▶ **TEXT BLOCK**:

Statistical analysis. Results are present as means±standard error of the mean (SEM). Statistical significance was determined by one-way or two-way ANOVA with Tukey's or Dunnett's post hoc test using GraphPad Prism ver. 6 (GraphPad Software, San Diego, CA, USA).
Results
In our study, the series of new ASBDs with acetylenic pharmacophores at C-28 position were tested to reveal their anti-cancer activities in vitro. Chemical structures of precursor BE molecule and synthesized ASBDs: 28-O-propynoylbetulin (EB5) and 28-O-propargyloxycarbonylbetulin (EB25/1) are shown in Figure 1.
ASBDs reduce viability and inhibit proliferation of glioma cells. We observed a significant decrease of cell viability (Figure 2A and B) and cell proliferation (Figure 2C and D) in T98G and C6 cells after treatment with ASBDs in a dose-dependent manner. When comparing both compounds, EB5 exerted enhanced cytotoxic effect towards both glioma cell lines than EB25/1, whereas T98G cells (Figure 2A and C) were less sensitive to ASBDs treatment than C6 cells (Figure 2B and D). Interestingly, in our experimental settings TMZ, used as standard therapy for GBM patients, revealed an inhibitory effect on glioma cell viability at much higher concentrations (over 200 μM) when compared to EB5 or EB25/1 (10-25 μM), showing therapeutic potential of tested ASBDs (Figure 2A and B).
ASBDs applied in combination with CDDP augment cytotoxicity of each drug administered separately. CDDP has been recently considered as potentially useful in the treatment of human GBM (23, 24). Therefore, we evaluated the effect of combined treatment with ASBDs and CDDP in glioma cells by MTT testing (Figure 3). First, we assessed IC50 values (a concentration inhibiting the survival of 50% of treated cells when compared to untreated) for tested compounds (Table I). Glioma cell lines showed differential response to CDDP in monotherapy. T98G cells were moderately sensitive (IC50=17.63 μM) (Figure 3A), while sensitivity of C6 cells was much more pronounced (IC50=2.31 μM) (Figure 3C). Combination of EB5 or EB25/1 with CDDP at IC50 values decreased T98G cells viability to a greater extent than treatment with all tested compounds applied separately (Figure 3B). Similarly, when C6 cells were exposed to combination of EB5 and CDDP, the viability of C6 cells was significantly reduced in comparison to single treatment. In contrast, combination of EB25/1 and CDDP did not reveal such an effect in this particular cell line (Figure 3D).
ASBDs inhibit cell-cycle progression and induce apoptosis in glioma cells. We observed a statistically significant reduction in percentage of T98G cells in G1 phase, accompanied by increase in cell number in S phase after the treatment with the highest concentration (25 μM) of both ASBDs (Figure 4A). In contrast, decrease in number of C6 cells in G1 and S phase with simultaneous rise of cell percentage in G2/M phase was found, and the effect was statistically significant at the 20-25 μM concentrations of EB5 (Figure 4C), suggesting a different, cell type-dependent mechanism of cell-cycle inhibition.

▶ **SUPPLIED DATA**:
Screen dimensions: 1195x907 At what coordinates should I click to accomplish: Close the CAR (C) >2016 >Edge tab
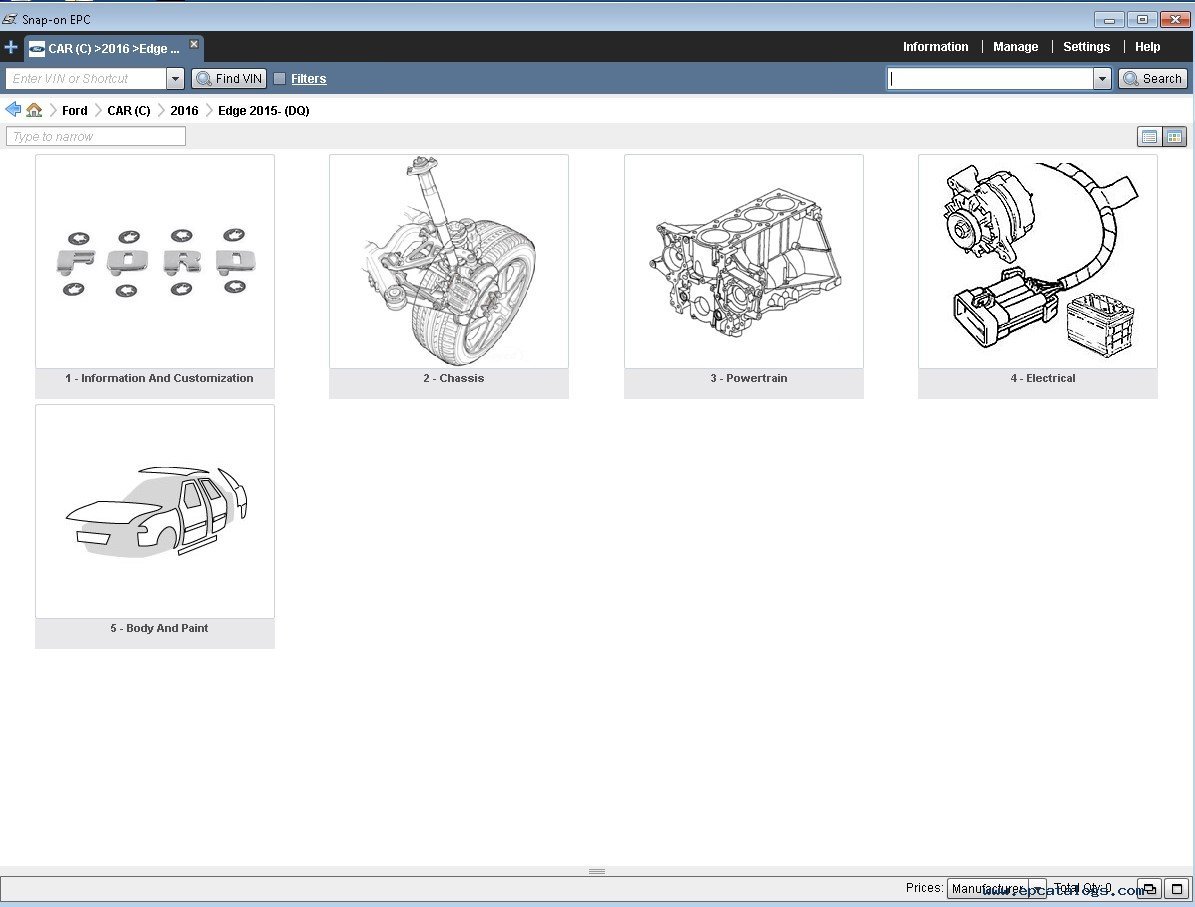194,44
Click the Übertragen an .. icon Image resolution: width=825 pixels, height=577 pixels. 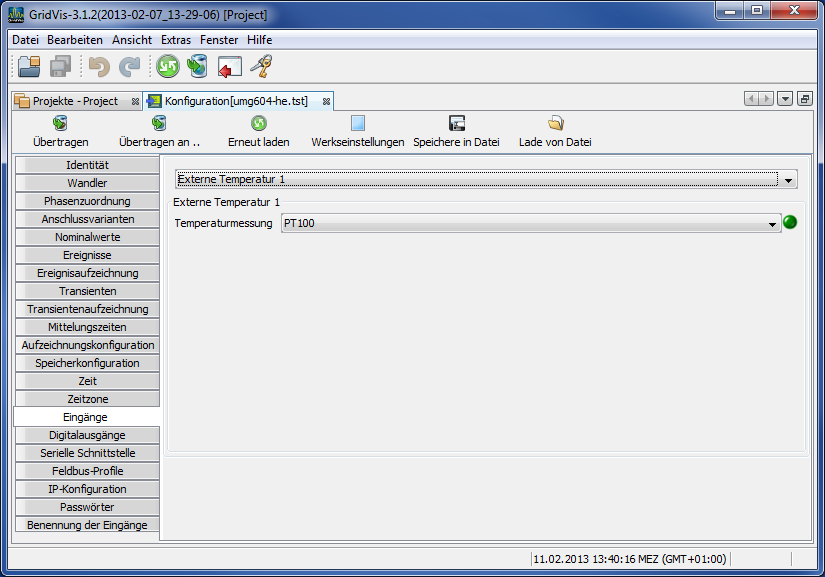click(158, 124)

▶ **TASKS TO CARRY OUT**:
(1) Quote the text on betulin derivatives in glioma cells from "Statistical analysis. Results" up to and including "in Figure 1.".
(2) According to the text on betulin derivatives in glioma cells, what was the IC50 value of CDDP in monotherapy for T98G cells?

▶ **SOLUTION SET**:
(1)
Statistical analysis. Results are present as means±standard error of the mean (SEM). Statistical significance was determined by one-way or two-way ANOVA with Tukey's or Dunnett's post hoc test using GraphPad Prism ver. 6 (GraphPad Software, San Diego, CA, USA).
Results
In our study, the series of new ASBDs with acetylenic pharmacophores at C-28 position were tested to reveal their anti-cancer activities in vitro. Chemical structures of precursor BE molecule and synthesized ASBDs: 28-O-propynoylbetulin (EB5) and 28-O-propargyloxycarbonylbetulin (EB25/1) are shown in Figure 1.

(2) 17.63 μM